Empty The Jails
There has been a lot of talk during the coronavirus pandemic about the supposedly unthinkable things that are suddenly doable during a crisis of this magnitude. But it's important to also talk about the things that many of our leaders still appear to think are off-limits. One of those is letting large—as in, truly large—numbers of people out of jail.
America's prisons, jails, and detention centers are hellish even in normal times. They are centers for an obvious catastrophe during a global pandemic. Stories have been pouring in about the looming disaster inside American prisons. One snapshot of Rikers Island in New York City from testimony given to Brooklyn Defender Services includes: "Squalid conditions, including units that have not been sanitized, and staff who refuse to clean out of concern for their own exposure to COVID-19"; "Symptomatic people not being tested for COVID-19 or having their temperature checked"; "No precautions taken for people who were regularly in contact with a guard who is believed to have COVID-19 –even while people in that unit are now symptomatic"; and "Soap [being] unavailable, both because it is not being provided or replaced in the communal bathrooms and because it is sold out at commissary." The spread of coronavirus inside Rikers is estimated at seven times higher than the rest of New York City. It is, in short, a nightmare.

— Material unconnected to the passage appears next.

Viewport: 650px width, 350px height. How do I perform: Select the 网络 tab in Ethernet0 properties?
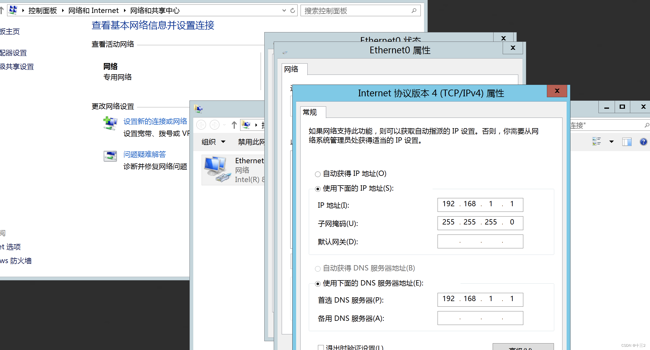click(291, 69)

There are over two million people in prisons of every stripe in the United States. Over 555,000 people are in pretrial detention, locked away without being convicted of anything. Hundreds of thousands of people are locked up for drug offenses. (The source for these numbers is this Prison Policy Initiative report.) There are hundreds of thousands of older prisoners who are uniquely vulnerable to the coronavirus.
Any serious effort to combat coronavirus must include the release of a huge number of these people, and others, out of prison. State governors and Donald Trump have the power to do this. Thousands of inmates across the country have been released, but that is nowhere near enough. New York actually sent 38 people inside Rikers last week. Meanwhile, ICE, which considers immigrants little more than dirt on the best of days, is carrying on as if nothing is happening in its detention centers. The new hero of the moment Andrew Cuomo is busy putting prisoners to work bottling hand sanitizer, but otherwise appears to be treating the situation inside New York's horrendous jails as someone else's problem.
It is useful to ask why this is happening. One reason is that people in prison are seen as less than human, and thus not worthy of our care or attention. But I think another, powerful reason is that the system that has put so many people in prison doesn't want the rest of society to see that things will be alright if many of those people are let out. If Andrew Cuomo releases tons of people from jail and the world doesn't collapse, why were they there in the first place? If older prisoners, and drug offenders, and people locked up because they couldn't pay bail are set free, and everything is fine, some might start to wonder why America has expended so much time and money and cruelty trying to convince people that it won't be. That kind of knowledge could be just as hard to contain as a disease.